Uncover the rice and divide it among individual shallow bowls, then top with the stir-fry mixture. Serve immediately.
Bacon and Broccoli With Cheese
3 cups broccoli florets
8 ounces uncooked rigatoni
1 tablespoon butter
1½ tablespoons all-purpose flour
1¼ cups 2% reduced-fat milk
2 ounces reduced fat processed cheese, cut into pieces
1/4 cup thinly sliced green onions
½ tsp salt
¼ tsp freshly ground black pepper
2 slices center-cut bacon, cooked and diced
2 ounces extra-sharp cheddar cheese, grated
Steam broccoli for 5 minutes or until crisp but tender and drain. Pat dry and keep it warm. Cook pasta in boiling water in a large saucepan for 8 minutes or until al dente. Drain and keep warm. Wipe pan with paper towels and return to medium heat. Melt butter in pan. Sprinkle flour over melted butter and cook for 1 minute, stirring constantly with a whisk. Gradually add milk to the flour mixture in pan and bring to a boil, stirring constantly with a whisk. Cook for 1 minute or until slightly thick, and remove from heat. Add chopped cheese and stir until smooth. Stir in sliced green onions and the remaining ingredients. Stir in broccoli and pasta. Add grated cheese to top and pop under hot grill for a few minutes. Serve immediately.
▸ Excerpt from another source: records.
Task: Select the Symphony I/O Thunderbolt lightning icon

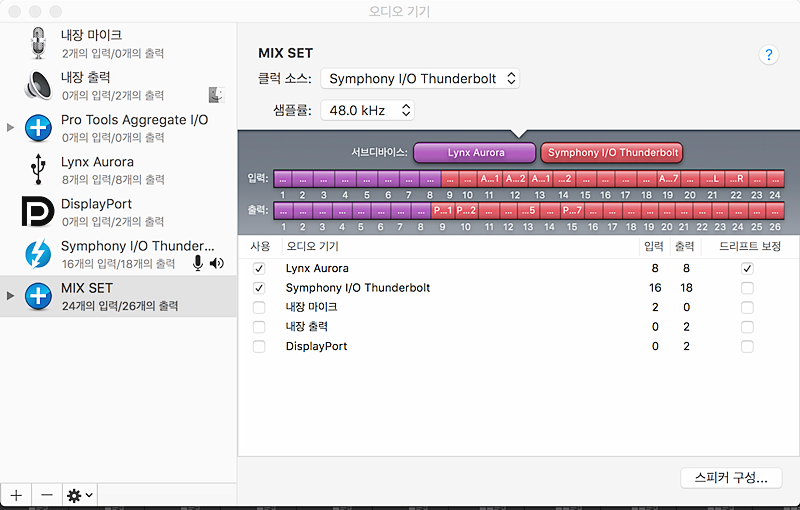Action: pos(38,253)
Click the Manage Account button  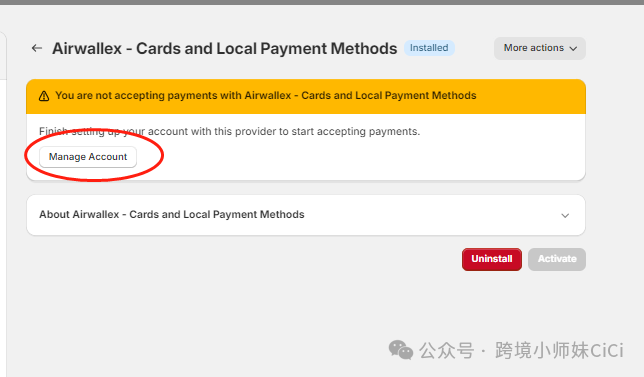click(x=88, y=157)
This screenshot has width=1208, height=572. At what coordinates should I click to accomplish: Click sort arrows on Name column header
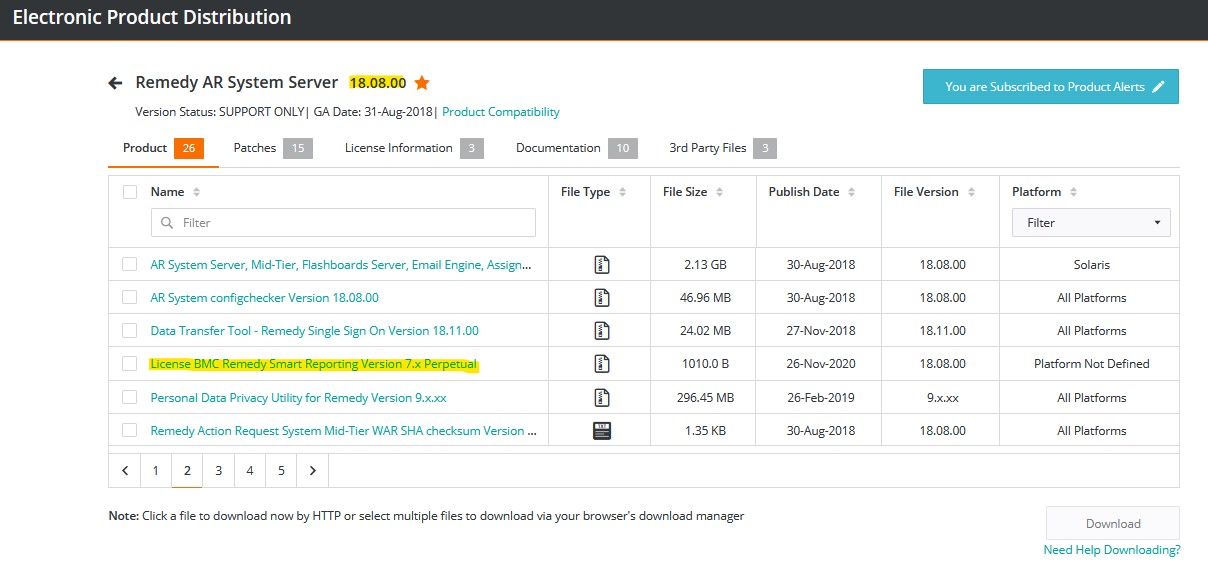pos(196,192)
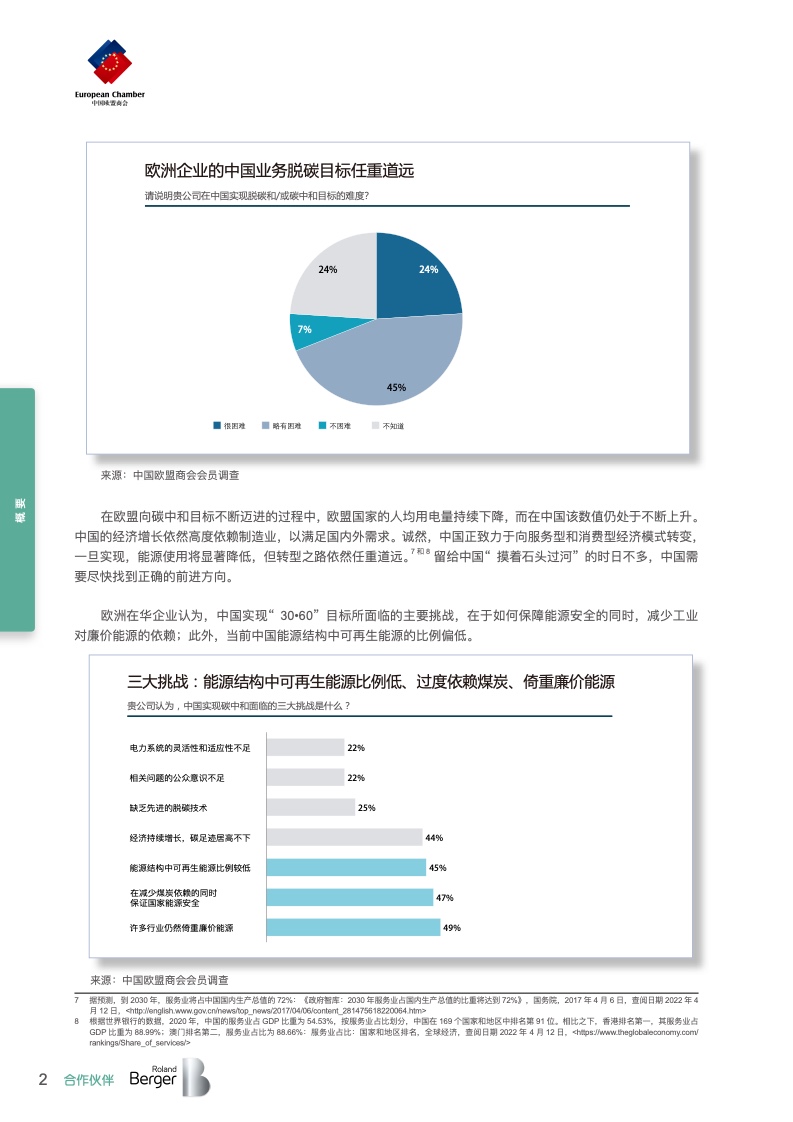Click the 45% pie chart slice

(390, 365)
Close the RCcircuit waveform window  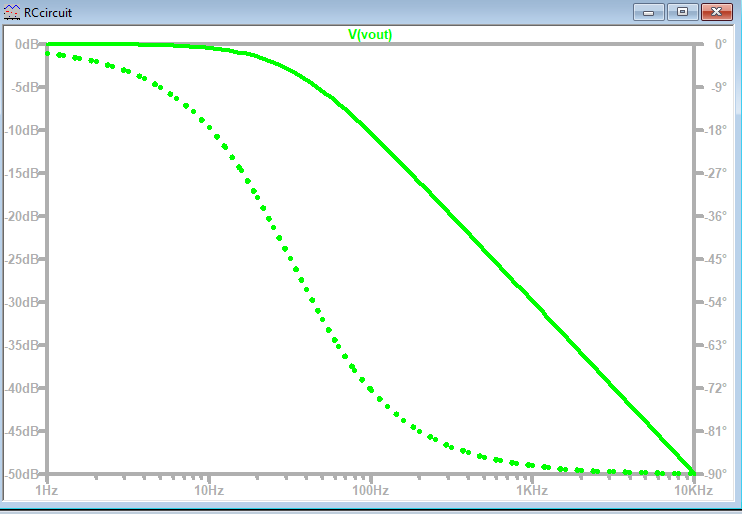tap(717, 12)
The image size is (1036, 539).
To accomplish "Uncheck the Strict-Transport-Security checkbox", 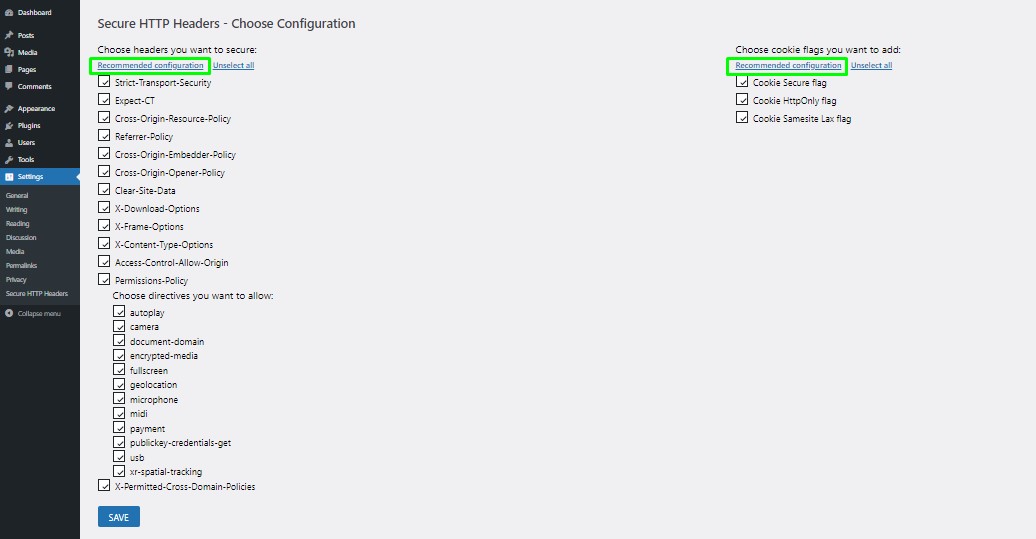I will (104, 82).
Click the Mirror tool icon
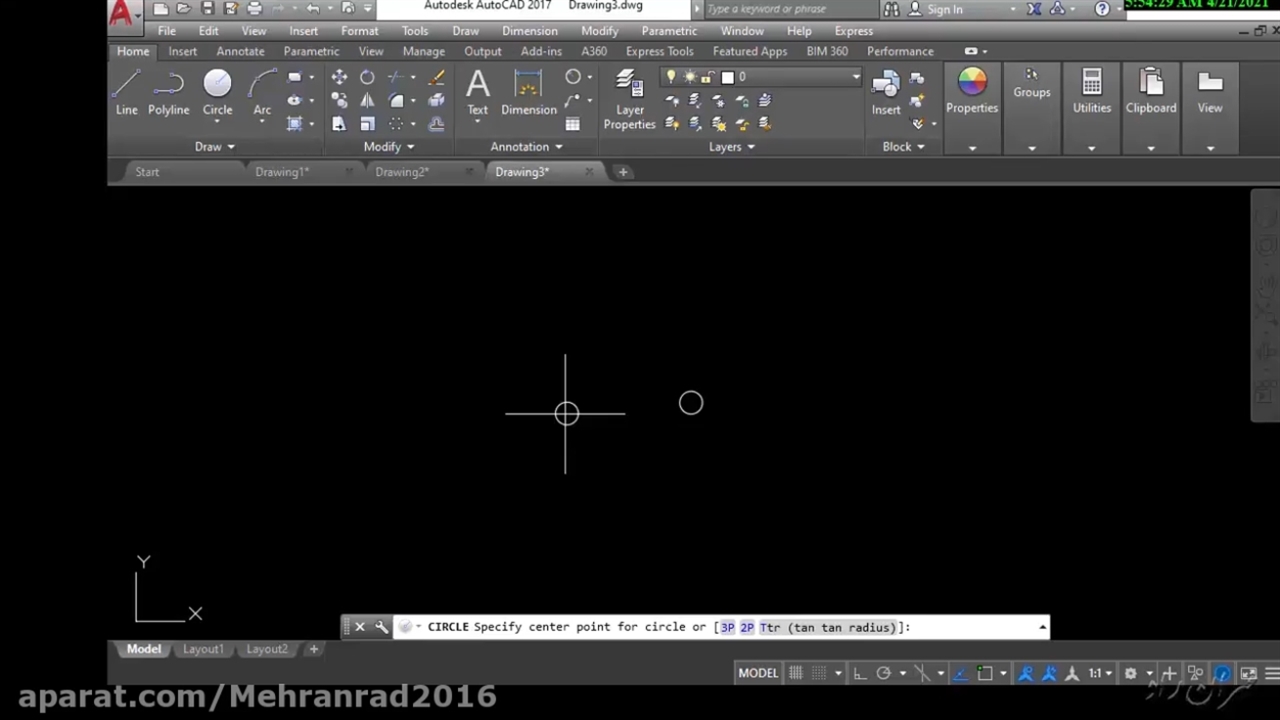This screenshot has width=1280, height=720. 367,101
Baked Fish with Breadcrumbs and Broccoli
½ kg broccoli, trimmed and cut into florets
3 tblsps vegetable oil
Coarse salt and ground pepper
1 lg roll, torn into large pieces
2 tsps chopped fresh thyme
2 tblsps butter, melted and cooled
4 fillets skinless, boneless, firm, white-fleshed fish such as haddock, cod, or halibut (1/2 inch thick)
Preheat oven to 425 degrees. On a rimmed baking sheet, toss broccoli, 2 tblsps oil, 1 tsp salt, and ¼ tsp pepper. Roast until broccoli is tender and lightly browned, 15-20 minutes, tossing halfway through. Meanwhile, in a food processor, chop bread, thyme, ¼ tsp salt and 1/8 tsp pepper until coarse crumbs form. Transfer breadcrumbs to a bowl and stir in butter with a fork.
Coat another rimmed baking sheet with 1 tblsp oil. Arrange fish on sheet and season with salt and pepper. Top each fillet with enough breadcrumbs to coat, pressing firmly to adhere. Bake until fish is opaque throughout and breadcrumbs are golden brown, about 8 minutes. Serve fish with broccoli and lemon wedges.
Broccoli and Cheddar Soup
6 tblsps unsalted butter
1 sm onion, chopped
1/4 cup all-purpose flour
3 cups semi-skimmed mild
3 cups low-sodium chicken broth
2 bay leaves
1/4 teaspoon freshly grated nutmeg
Salt and freshly ground pepper
4 x 7-inch sourdough bread rolls (round loaves)
4 cups broccoli florets (about 1 head)
1 large carrot, diced
2½ cups grated cheddar cheese (about 8 ounces)
Melt the butter in a large pot over medium heat. Add the onion and cook until tender, about 5 minutes. Whisk in the flour and cook until golden, 3 to 4 minutes, then gradually whisk in the milk until smooth. Add the chicken broth, bay leaves and nutmeg, then season with salt and pepper and bring to a simmer. Reduce the heat to medium-low and cook, uncovered, until thickened, about 20 minutes.
Prepare the bread bowls:
Using a sharp knife, cut a circle into the top of each loaf, leaving a 1-inch border all around. Remove the bread top, then hollow out the middle with a fork or your fingers, leaving a thick bread shell.
Add the broccoli and carrot to the broth mixture and simmer until tender, about 20 minutes. Discard the bay leaves. Puree the soup in a blender until smooth; you’ll still have flecks of carrot and broccoli. Return to the pot. Add the cheese to the soup and whisk over medium heat until melted. Add up to ¾ cup water if the soup is too thick. Ladle into the bread bowls and garnish with more cheese.